When it comes to residency status, there is often a lot of confusion. This is because the laws relating to residency are not the same from state to state. In fact, each state has its own rules for classifying a place of residence. As a result, payroll taxes can be complicated when relating to residency.

In general terms, you are an official resident of a state if you don’t have intentions of staying there temporarily. It might help to think of it as a place you would return to after school, business travel, or vacation.

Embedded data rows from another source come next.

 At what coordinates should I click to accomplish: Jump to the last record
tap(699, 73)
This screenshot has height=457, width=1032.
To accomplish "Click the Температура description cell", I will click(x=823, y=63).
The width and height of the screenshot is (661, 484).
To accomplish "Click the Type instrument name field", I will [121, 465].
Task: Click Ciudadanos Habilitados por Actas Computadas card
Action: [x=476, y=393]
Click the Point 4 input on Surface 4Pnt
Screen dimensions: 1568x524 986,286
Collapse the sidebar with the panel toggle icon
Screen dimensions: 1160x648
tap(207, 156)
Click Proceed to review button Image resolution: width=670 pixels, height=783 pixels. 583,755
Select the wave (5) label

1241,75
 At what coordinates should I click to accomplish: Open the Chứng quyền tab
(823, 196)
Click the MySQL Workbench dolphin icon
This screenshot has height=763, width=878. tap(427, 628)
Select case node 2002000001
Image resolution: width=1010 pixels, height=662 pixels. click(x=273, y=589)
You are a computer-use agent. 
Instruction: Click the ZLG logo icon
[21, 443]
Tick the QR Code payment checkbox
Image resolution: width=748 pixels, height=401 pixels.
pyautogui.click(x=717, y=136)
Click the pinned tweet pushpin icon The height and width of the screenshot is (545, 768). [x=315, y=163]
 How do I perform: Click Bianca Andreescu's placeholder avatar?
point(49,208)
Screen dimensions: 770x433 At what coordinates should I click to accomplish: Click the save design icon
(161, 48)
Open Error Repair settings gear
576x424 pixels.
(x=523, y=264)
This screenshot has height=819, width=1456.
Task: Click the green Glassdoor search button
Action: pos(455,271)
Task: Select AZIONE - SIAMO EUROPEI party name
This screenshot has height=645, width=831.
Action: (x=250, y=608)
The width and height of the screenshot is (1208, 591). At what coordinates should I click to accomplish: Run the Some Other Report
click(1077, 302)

In the context of taxes, you are a nonresident if you have worked in the given state in the interim, with no intention of making it your home. An example of this would be an internship for a specific duration of time or commuting from one state to another for contract based work.
Below are a few examples to help determine your individual status for residency. Keep in mind these are generalizations and may not relate to your state. Each state has their own rules for determining residency.

Resident Example
  • You live in Idaho for the majority of the year but each winter you vacate to another state, let’s say Arizona. For tax purposes, you would be a resident of the state you spend the majority of your time. In this case, Idaho.
Non-Resident Example
  • You live and work in Colorado during the winter months, but depart each summer to work in a neighboring state. In this case, you would need to file a return in each state to represent the income you have earned. You are not a resident of the neighboring state.  
With this said, it is crucial you assume nothing and check your state residency laws and taxes before filing any paperwork pertaining to your residency and tax stipulations.